British director and screenwriter (1911–2006)

Val Guest (born Valmond Maurice Grossman; 11 December 1911 – 10 May 2006) was an English film director and screenwriter. Beginning as a writer (and later director) of comedy films, he is best known for his work for Hammer, for whom he directed 14 films, and for his science fiction films. He enjoyed a long career in the film industry from the early 1930s until the early 1980s.

==Early life and career==
Guest was born to John Simon Grossman and Julia Ann Gladys Emanuel in Sutherland Avenue in Maida Vale, London. He later changed his name to Val Guest (officially in 1939). His father was a jute broker, and the family spent some of Guest's childhood in India before returning to England. His parents divorced when he was young, but this information was kept from him. Instead he was told that his mother had died. He was educated at Seaford College in Sussex, but left in 1927 and worked for a time as a bookkeeper.

Guest's initial career was as an actor, appearing in productions in London theatres.
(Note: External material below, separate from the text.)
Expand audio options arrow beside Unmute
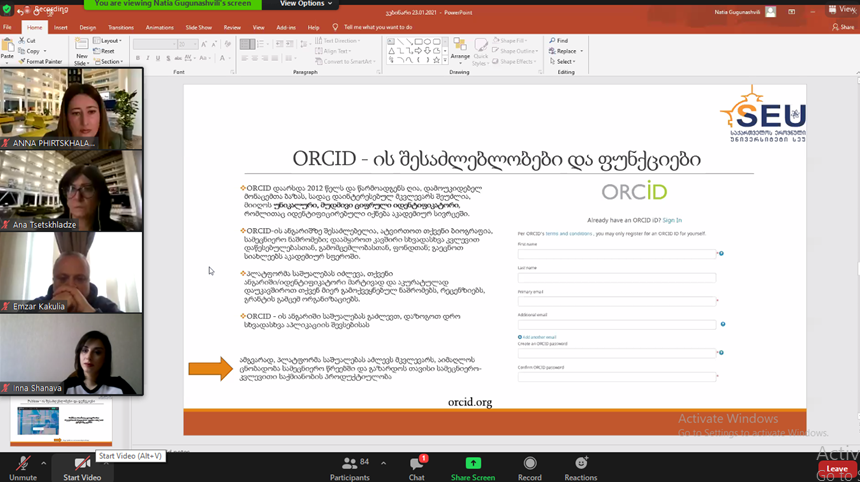This screenshot has height=482, width=860. 43,463
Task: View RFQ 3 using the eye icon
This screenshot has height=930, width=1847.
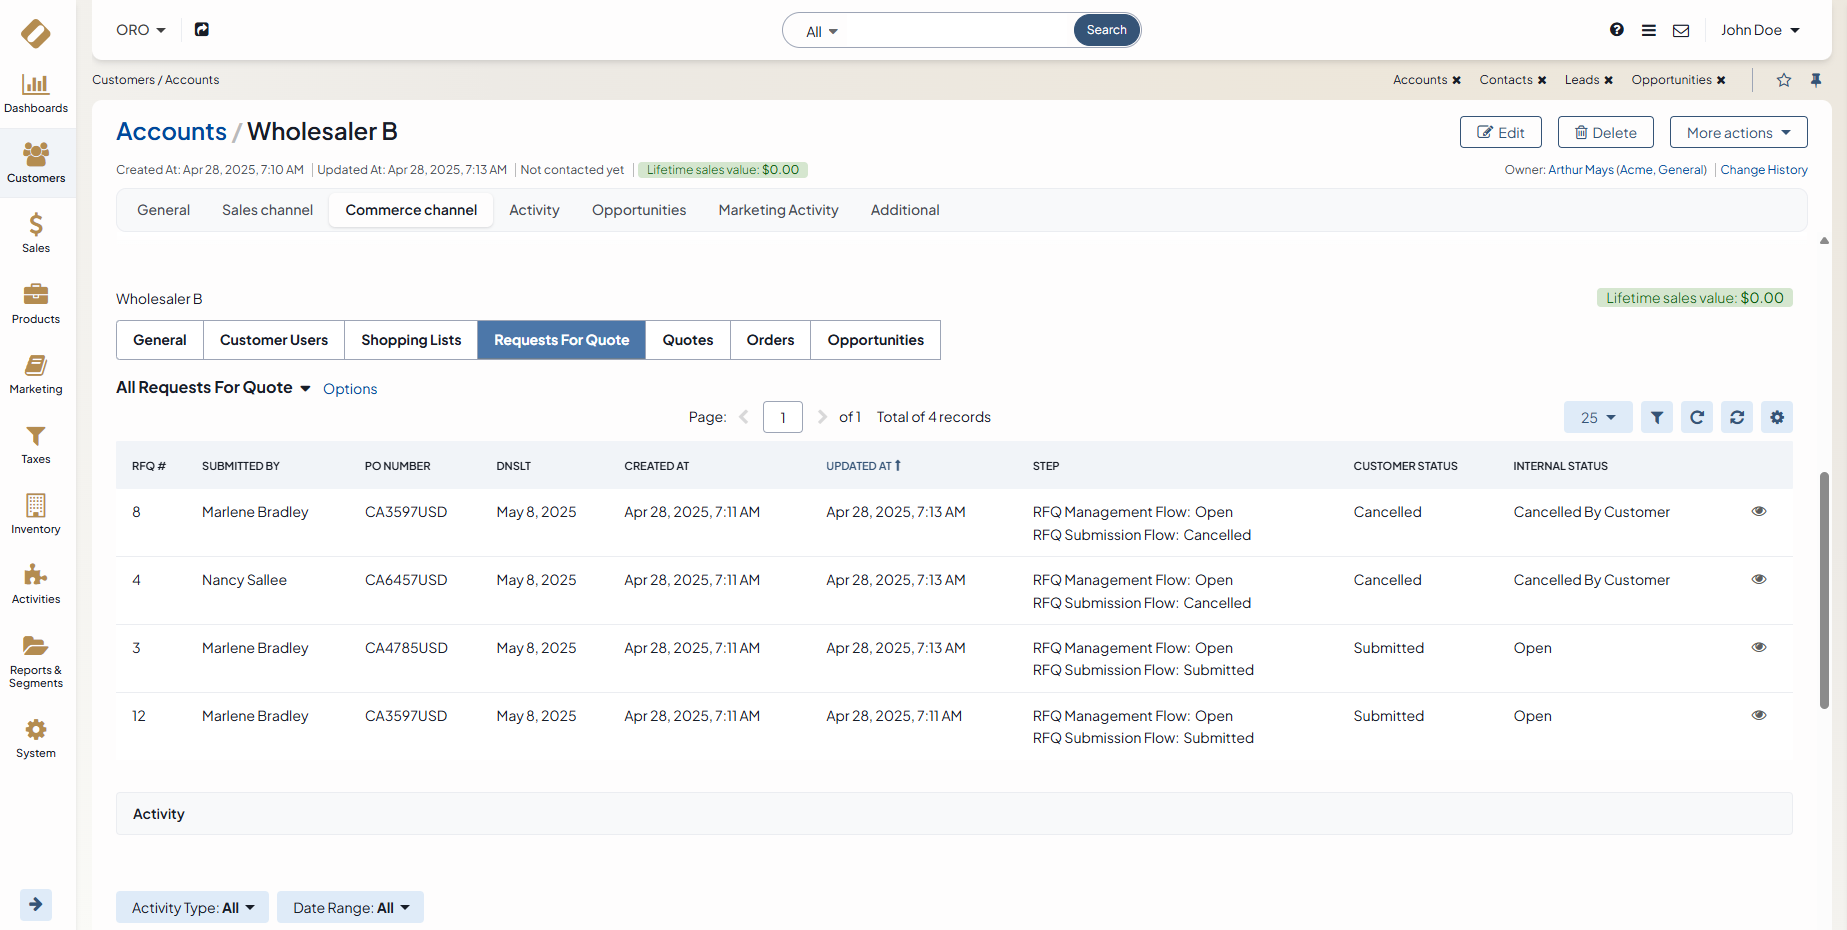Action: [x=1759, y=648]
He also appeared in a few early sound film roles, before he left acting and began a writing career.

===Writer===
For a time, around 1934, he was the London correspondent for The Hollywood Reporter (when the publication began a UK edition), before beginning work on film screenplays for Gainsborough Pictures.

This came about because the director Marcel Varnel had been incensed by comments Guest had made in his regular column, "Rambling Around", about the director's latest film. Challenged to write a screenplay by Varnel, Guest co-wrote his first script, which became No Monkey Business (1935) directed by Varnel. This was to be the beginning of a long and fruitful partnership between the two men. Guest was placed under contract as a staff writer at Gainsborough's Islington Studios in Poole Street.
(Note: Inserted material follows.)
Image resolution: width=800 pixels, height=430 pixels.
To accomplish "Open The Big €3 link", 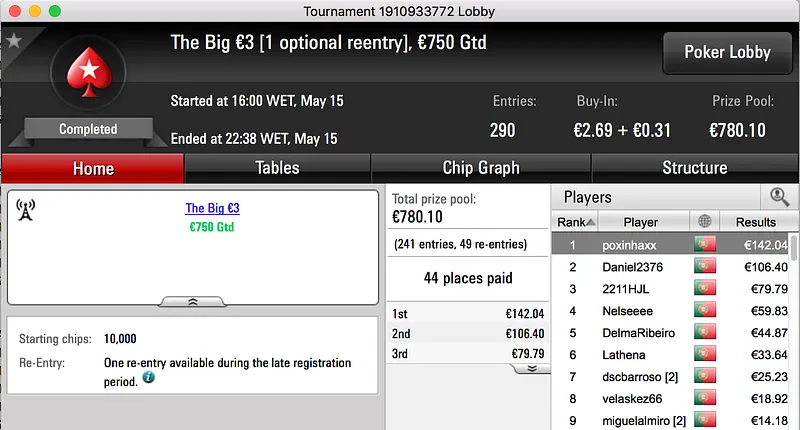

Guest wrote screenplays for the rest of the decade. His credits included All In (1936) for Varnel; Public Nuisance No. 1 (1936); A Star Fell from Heaven (1936); O-Kay for Sound (1937) for Varnel with The Crazy Gang; Alf's Button Afloat (1938) with Flanagan and Allen. He also wrote the Will Hay comedies Oh, Mr Porter! (1937) and Ask a Policeman (1939). He wrote Hi Gang! (1941) for Ben Lyon and Bebe Daniels. Guest often worked with producer Ted Black.

==Directing career==
Guest became a fully-fledged director in the early 1940s (he had been responsible for some second-unit work previously). His first film was an Arthur Askey short, The Nose Has It (1942), warning of the dangers of spreading infection.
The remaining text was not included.